Short exercise
Switch every "Screen dimensions" in the records below to "Display size", and write all of the records out again with nothing else altered.

— Start of The records —

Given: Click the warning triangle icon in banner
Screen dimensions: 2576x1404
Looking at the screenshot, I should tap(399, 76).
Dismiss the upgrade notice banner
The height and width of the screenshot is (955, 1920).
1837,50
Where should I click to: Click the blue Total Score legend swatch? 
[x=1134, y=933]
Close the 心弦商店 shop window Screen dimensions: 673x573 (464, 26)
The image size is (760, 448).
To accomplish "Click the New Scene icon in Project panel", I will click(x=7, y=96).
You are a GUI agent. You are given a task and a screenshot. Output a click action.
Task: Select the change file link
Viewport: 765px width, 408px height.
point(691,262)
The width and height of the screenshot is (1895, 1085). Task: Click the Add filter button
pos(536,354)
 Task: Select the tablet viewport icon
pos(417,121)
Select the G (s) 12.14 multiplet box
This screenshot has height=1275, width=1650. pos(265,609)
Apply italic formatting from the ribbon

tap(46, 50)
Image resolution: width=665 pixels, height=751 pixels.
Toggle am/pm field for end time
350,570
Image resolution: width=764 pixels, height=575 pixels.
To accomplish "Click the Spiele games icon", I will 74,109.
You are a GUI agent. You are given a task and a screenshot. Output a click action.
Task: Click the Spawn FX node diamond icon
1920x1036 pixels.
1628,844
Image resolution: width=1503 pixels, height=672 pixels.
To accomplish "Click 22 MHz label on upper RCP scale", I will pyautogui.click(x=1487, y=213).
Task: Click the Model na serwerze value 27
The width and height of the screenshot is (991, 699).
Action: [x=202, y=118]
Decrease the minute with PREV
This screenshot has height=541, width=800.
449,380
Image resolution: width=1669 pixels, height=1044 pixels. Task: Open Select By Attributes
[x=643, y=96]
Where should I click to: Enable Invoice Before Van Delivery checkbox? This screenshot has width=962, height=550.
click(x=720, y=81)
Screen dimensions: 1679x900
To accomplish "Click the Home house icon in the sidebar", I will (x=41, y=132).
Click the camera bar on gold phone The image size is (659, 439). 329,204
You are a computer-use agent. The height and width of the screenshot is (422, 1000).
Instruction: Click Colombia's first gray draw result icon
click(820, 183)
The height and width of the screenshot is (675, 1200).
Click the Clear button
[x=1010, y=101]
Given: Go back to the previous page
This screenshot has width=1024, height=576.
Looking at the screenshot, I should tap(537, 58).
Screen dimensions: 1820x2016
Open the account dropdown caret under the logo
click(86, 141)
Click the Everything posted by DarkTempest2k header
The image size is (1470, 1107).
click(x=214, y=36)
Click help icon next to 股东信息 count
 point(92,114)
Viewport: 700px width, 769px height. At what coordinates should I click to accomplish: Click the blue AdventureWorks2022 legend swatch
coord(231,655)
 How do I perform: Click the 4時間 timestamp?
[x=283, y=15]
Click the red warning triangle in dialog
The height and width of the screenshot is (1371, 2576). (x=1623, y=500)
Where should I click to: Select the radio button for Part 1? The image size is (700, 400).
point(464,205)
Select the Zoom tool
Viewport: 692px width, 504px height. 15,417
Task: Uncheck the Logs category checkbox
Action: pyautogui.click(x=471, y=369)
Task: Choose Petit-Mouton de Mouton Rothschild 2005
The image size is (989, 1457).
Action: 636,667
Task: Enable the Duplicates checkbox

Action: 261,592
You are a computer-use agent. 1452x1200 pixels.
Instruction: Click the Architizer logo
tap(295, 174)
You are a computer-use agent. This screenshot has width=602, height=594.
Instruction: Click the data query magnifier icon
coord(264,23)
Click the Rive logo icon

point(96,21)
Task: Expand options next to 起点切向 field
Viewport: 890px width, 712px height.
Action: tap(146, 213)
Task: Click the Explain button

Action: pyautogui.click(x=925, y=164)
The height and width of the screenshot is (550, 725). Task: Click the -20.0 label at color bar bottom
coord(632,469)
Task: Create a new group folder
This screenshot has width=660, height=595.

— End of The records —

Output below
Given: Click the warning triangle icon in banner
Display size: 2576x1404
Looking at the screenshot, I should tap(399, 76).
Dismiss the upgrade notice banner
The height and width of the screenshot is (955, 1920).
1837,50
Where should I click to: Click the blue Total Score legend swatch? 
[x=1134, y=933]
Close the 心弦商店 shop window Display size: 673x573 (464, 26)
The image size is (760, 448).
To accomplish "Click the New Scene icon in Project panel", I will click(x=7, y=96).
You are a GUI agent. You are given a task and a screenshot. Output a click action.
Task: Select the change file link
Viewport: 765px width, 408px height.
point(691,262)
The width and height of the screenshot is (1895, 1085). Task: Click the Add filter button
pos(536,354)
 Task: Select the tablet viewport icon
pos(417,121)
Select the G (s) 12.14 multiplet box
This screenshot has height=1275, width=1650. pos(265,609)
Apply italic formatting from the ribbon

tap(46, 50)
Image resolution: width=665 pixels, height=751 pixels.
Toggle am/pm field for end time
350,570
Image resolution: width=764 pixels, height=575 pixels.
To accomplish "Click the Spiele games icon", I will 74,109.
You are a GUI agent. You are given a task and a screenshot. Output a click action.
Task: Click the Spawn FX node diamond icon
1920x1036 pixels.
1628,844
Image resolution: width=1503 pixels, height=672 pixels.
To accomplish "Click 22 MHz label on upper RCP scale", I will pyautogui.click(x=1487, y=213).
Task: Click the Model na serwerze value 27
The width and height of the screenshot is (991, 699).
Action: [x=202, y=118]
Decrease the minute with PREV
This screenshot has height=541, width=800.
449,380
Image resolution: width=1669 pixels, height=1044 pixels. Task: Open Select By Attributes
[x=643, y=96]
Where should I click to: Enable Invoice Before Van Delivery checkbox? This screenshot has width=962, height=550.
click(x=720, y=81)
Display size: 1679x900
To accomplish "Click the Home house icon in the sidebar", I will (x=41, y=132).
Click the camera bar on gold phone The image size is (659, 439). 329,204
You are a computer-use agent. The height and width of the screenshot is (422, 1000).
Instruction: Click Colombia's first gray draw result icon
click(820, 183)
The height and width of the screenshot is (675, 1200).
Click the Clear button
[x=1010, y=101]
Given: Go back to the previous page
This screenshot has width=1024, height=576.
Looking at the screenshot, I should tap(537, 58).
Display size: 1820x2016
Open the account dropdown caret under the logo
click(86, 141)
Click the Everything posted by DarkTempest2k header
The image size is (1470, 1107).
click(x=214, y=36)
Click help icon next to 股东信息 count
 point(92,114)
Viewport: 700px width, 769px height. At what coordinates should I click to accomplish: Click the blue AdventureWorks2022 legend swatch
coord(231,655)
 How do I perform: Click the 4時間 timestamp?
[x=283, y=15]
Click the red warning triangle in dialog
The height and width of the screenshot is (1371, 2576). (x=1623, y=500)
Where should I click to: Select the radio button for Part 1? The image size is (700, 400).
point(464,205)
Select the Zoom tool
Viewport: 692px width, 504px height. 15,417
Task: Uncheck the Logs category checkbox
Action: pyautogui.click(x=471, y=369)
Task: Choose Petit-Mouton de Mouton Rothschild 2005
The image size is (989, 1457).
Action: 636,667
Task: Enable the Duplicates checkbox

Action: 261,592
You are a computer-use agent. 1452x1200 pixels.
Instruction: Click the Architizer logo
tap(295, 174)
You are a computer-use agent. This screenshot has width=602, height=594.
Instruction: Click the data query magnifier icon
coord(264,23)
Click the Rive logo icon

point(96,21)
Task: Expand options next to 起点切向 field
Viewport: 890px width, 712px height.
Action: tap(146, 213)
Task: Click the Explain button

Action: pyautogui.click(x=925, y=164)
The height and width of the screenshot is (550, 725). Task: Click the -20.0 label at color bar bottom
coord(632,469)
Task: Create a new group folder
This screenshot has width=660, height=595.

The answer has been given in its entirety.